What’s that, you ask?
Well, it has nothing to do with Cadillacs, except metaphorically. Right now, Americans aren’t taxed on the amount that their employers spend to give them health insurance — it’s treated as tax-free earned income, so to speak. But beginning in 2018, that would change for those who enjoy the more expensive health-insurance policies on the market.
Here’s how it works:
In general, if you and your employer spend less than $10,800 on individual health-care coverage, or less than $27,500 to buy family coverage, the benefit would still be tax-free. However, any amount spent above those ceilings would become taxable.
That is designed to achieve two goals. One is to raise revenue needed to help offset other ObamaCare costs. But perhaps more importantly, the tax is designed to discourage employers from offering gold-plated health-care plans that require no co-payments or have low or no deductibles.
According to health-care experts on both the right and left, such plans encourage people to overuse the health-care system. If you require co-pays and deductibles for things other than annual physicals and basic tests, etc., people will be a little more thoughtful about going to the doctor, usage will drop, costs will drop, etc. In conserva-speak, the approach “enlists market forces” to lower costs and make consumers more responsible.
But congressional Republicans aren’t buying it. They don’t like it, and they want to repeal it.**
“We’ve wanted to repeal it since it was passed. We’re all ready,” House Budget Chairman Tom Price, R-Ga., told National Journal. “All the taxes in Obamacare are destructive, so anything we can do in the direction of repealing is a wise idea.”
But here’s where it gets interesting:
Earlier this month, Price introduced the latest version of his “Empowering Patients First Act”, which he bills as a conservative replacement for ObamaCare. I may come back later with a more comprehensive analysis of the bill, particularly if it gains any traction, but for now I’d like to point your attention to Section 131.
Here’s how it is described in an analysis that was posted by Price’s own office:
“Sec. 131. Limitation on Employer-Provided Health Care Coverage
- Allows for the employer exclusion of health care coverage up to $20,000 for a family and $8,000 for an individual, with any additional funds used to be taxable dollars.”

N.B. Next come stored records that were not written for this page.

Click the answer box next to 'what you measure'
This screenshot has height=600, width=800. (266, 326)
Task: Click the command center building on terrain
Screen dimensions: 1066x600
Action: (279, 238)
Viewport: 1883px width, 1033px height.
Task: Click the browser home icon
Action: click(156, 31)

Translated into English, Price’s plan would impose the very same “Cadillac Tax” approach that he condemns as “destructive” in ObamaCare and is trying to repeal. Under his own bill, as described by his own office, any amount spent on health insurance above $8,000 for an individual and $20,000 for a family would be taxable as income.
Yes, the details are slightly different. Price’s approach kicks in earlier — 2016 instead of 2018 — and sets a lower dollar amount than under ObamaCare, which means a lot more middle-class Americans would pay the tax. Overall, according to a quite-friendly analysis of the Price plan by a conservative group, his version of the Cadillac tax would raise considerably more revenue ($130 billion by 2023) than the Obama version ($87 billion by 2025).
This is why it’s hard to take conservatives seriously on such matters. They viciously condemn ObamaCare, even though it is a product of conservative think tanks and was long championed by conservative politicians before Obama embraced it. Likewise, they bitterly condemn provisions such as the Cadillac tax, even while they themselves propose legislation that would impose an even more onerous version of that very same tax.
Oh, and it’s now May 20. We are now roughly a month away from the Supreme Court ruling on whether ObamaCare survives in states such as Georgia that refused to establish their own insurance exchanges. Yet I see no sign that Republicans are building a consensus among themselves about how to respond if that happens. I see no sign of leadership, no sign of action, no sign of committee hearings on the Price bill or other proposals. Nothing.
In short, it could be a very interesting summer.
** Labor unions that have negotiated so-called “Cadillac plans” for their membership have lobbied hard for an exception to the tax, both in the 2009 drafting of the bill and later in requesting a waiver from the Obama administration. They have been unsuccessful in both efforts. As a result, some labor-friendly Democrats may also be willing to vote in favor of repealing the tax. That would be extremely foolish, because as Price’s bill makes clear, what comes next would be even worse.